Your applications and services depend on Auth0. Monitoring Auth0's health lets you report specific errors to customers or reduce user impact in case there's an issue with Auth0.
There's many ways to monitor Auth0 and each approach complements the others. You should pick based on your needs and investment possibilities.
The simplest approach to monitor Auth0:
Set up a periodic request to perform an authentication transaction.
If the request succeeds, Auth0 is working fine.
If the request fails, this may indicate:
an issue with Auth0
an issue specific to the tenant used for the synthetic transaction
or just a single failed request.
For synthetic transactions, use an environment as close to your production tenant configuration as possible. You may potentially even use the same production tenant. Since setting up synthetic transactions with redirect flows and third party providers can be tricky, using the Resource Owner Password Grant is recommended. This flow doesn't involve browser redirects or require a UI.
If you are using rules or custom database connection(s) or other extensibility points, the synthetic transaction(s) should be configured to utilize the rules and/or custom DB scripts to ensure that aspect of the system is working.
Tools like Pingdom make setting up synthetic transactions a simple thing.
We recommend running synthetic transactions on one minute intervals. With this simple approach, that frequency won't consume a lot of your Auth0 rate limit quota, while also providing timely responses.
Limitations of synthetic transactions
Synthetic transactions are a simple and inexpensive way monitoring an Auth0 tenant's health. However, they do have some limitations:
Synthetic transactions do not represent your end user's experience. Instead they give you a proxy metric for them.
Synthetic transactions might not use the same flows as your users.
They lack atomicity (typically run once a minute) and do not report on errors your end users might have seen.

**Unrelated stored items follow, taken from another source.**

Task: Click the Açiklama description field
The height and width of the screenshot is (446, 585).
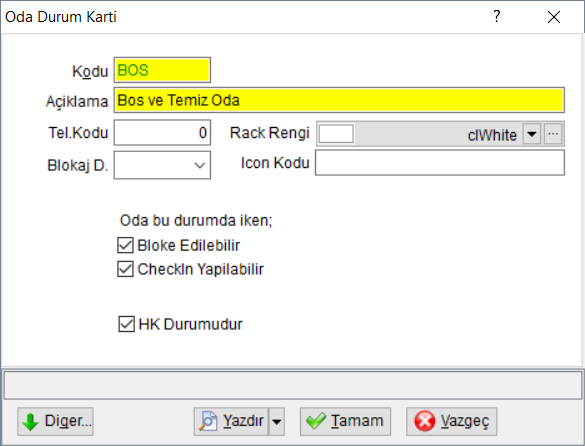Action: click(x=339, y=100)
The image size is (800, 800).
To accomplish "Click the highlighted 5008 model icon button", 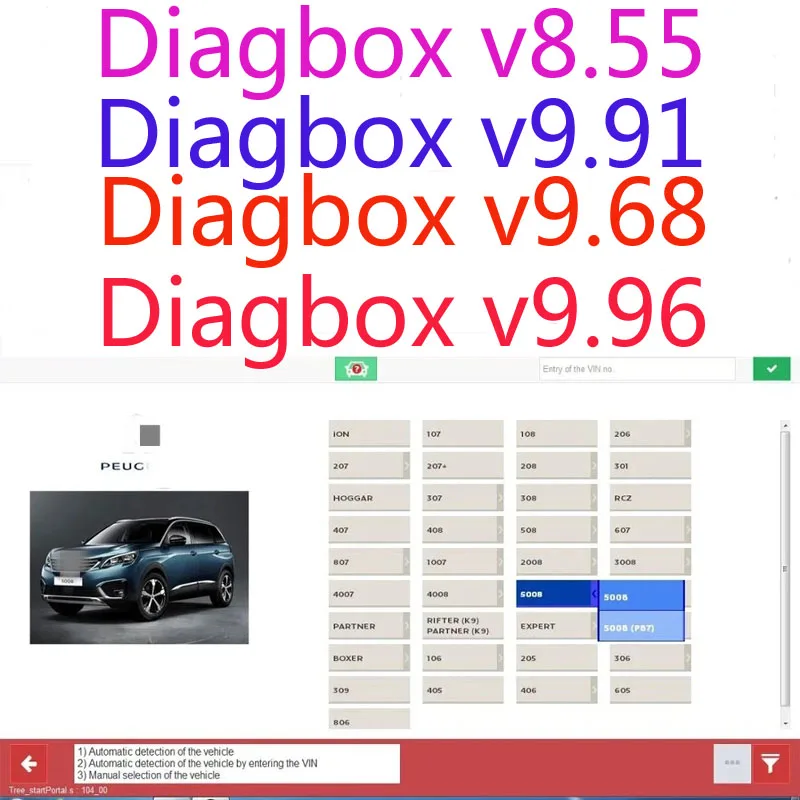I will (x=548, y=593).
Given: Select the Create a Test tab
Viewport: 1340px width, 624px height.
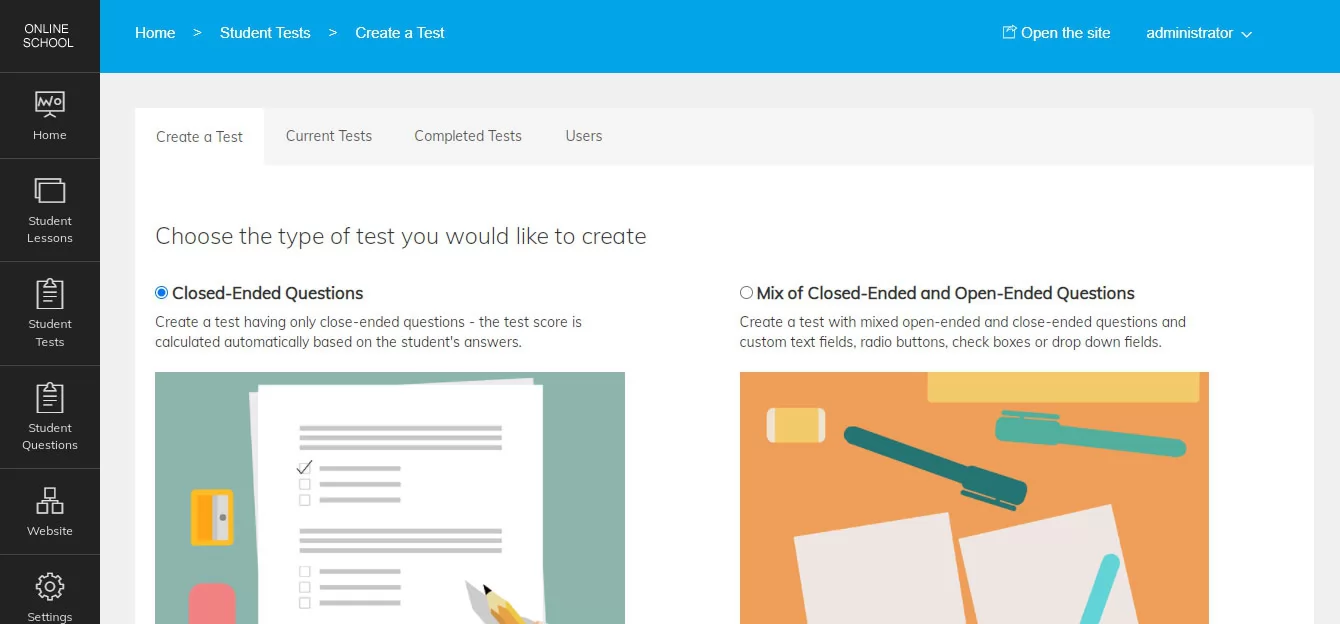Looking at the screenshot, I should [199, 137].
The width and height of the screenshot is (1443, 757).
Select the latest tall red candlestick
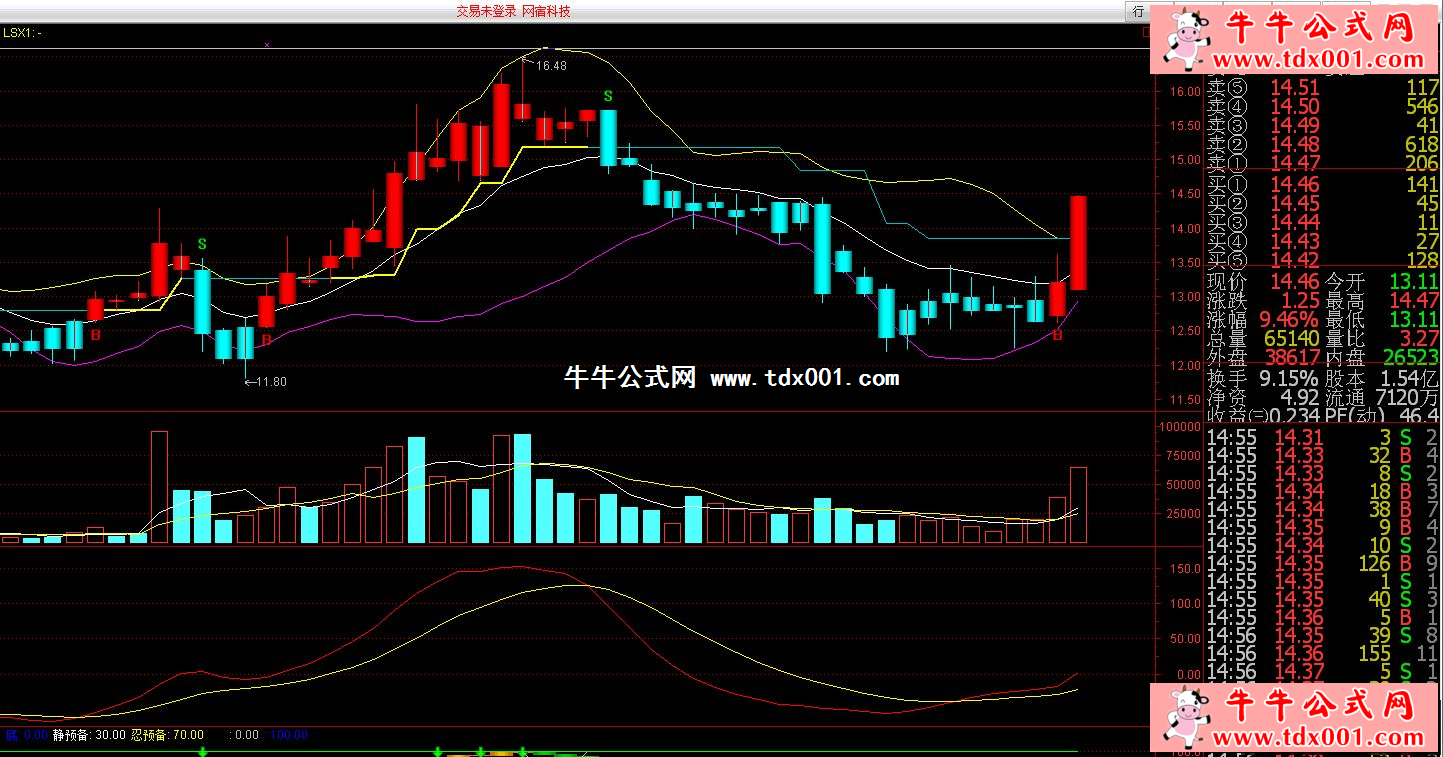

This approach is useful to track errors in existing calls to Auth0. It involves reporting errors whenever a call to Auth0 fails. Sentry is a tool commonly used for these cases, which works both on frontend and backend scenarios.
This approach is useful because it allows you to know about real errors that your end users are experiencing. However, because you are only tracking errors (and not all requests) it is not possible to get an accurate perception of "how many" end users are affected: is it 1% or 5%? It also doesn't require you to set up a separate "synthetic call", which might consume part of your rate limit quota, especially if misconfigured.
Metrics and logs
This approach is useful if calls to Auth0 are performed from a backend you control. This is the case for:
Most calls to Auth0's Management API
The approach consists of using metrics and/or logs to track error rates on calls to Auth0. Metrics/logs report error rates that accurately describe what end users are experiencing, without requiring you to set up a separate "synthetic call", which might consume part of your rate limit quota, especially if misconfigured.
Regardless of the monitoring approaches you use, it's common to get an alert or page when errors happen at a particular rate. That rate depends on your application.
When your team gets an alert from Auth0, we recommend adding a link to Check Auth0 Status to the alert payload/playbook. This will allow them to quickly check Auth0's official status reporting channel to see if the issue is coming from Auth0 or your application/service.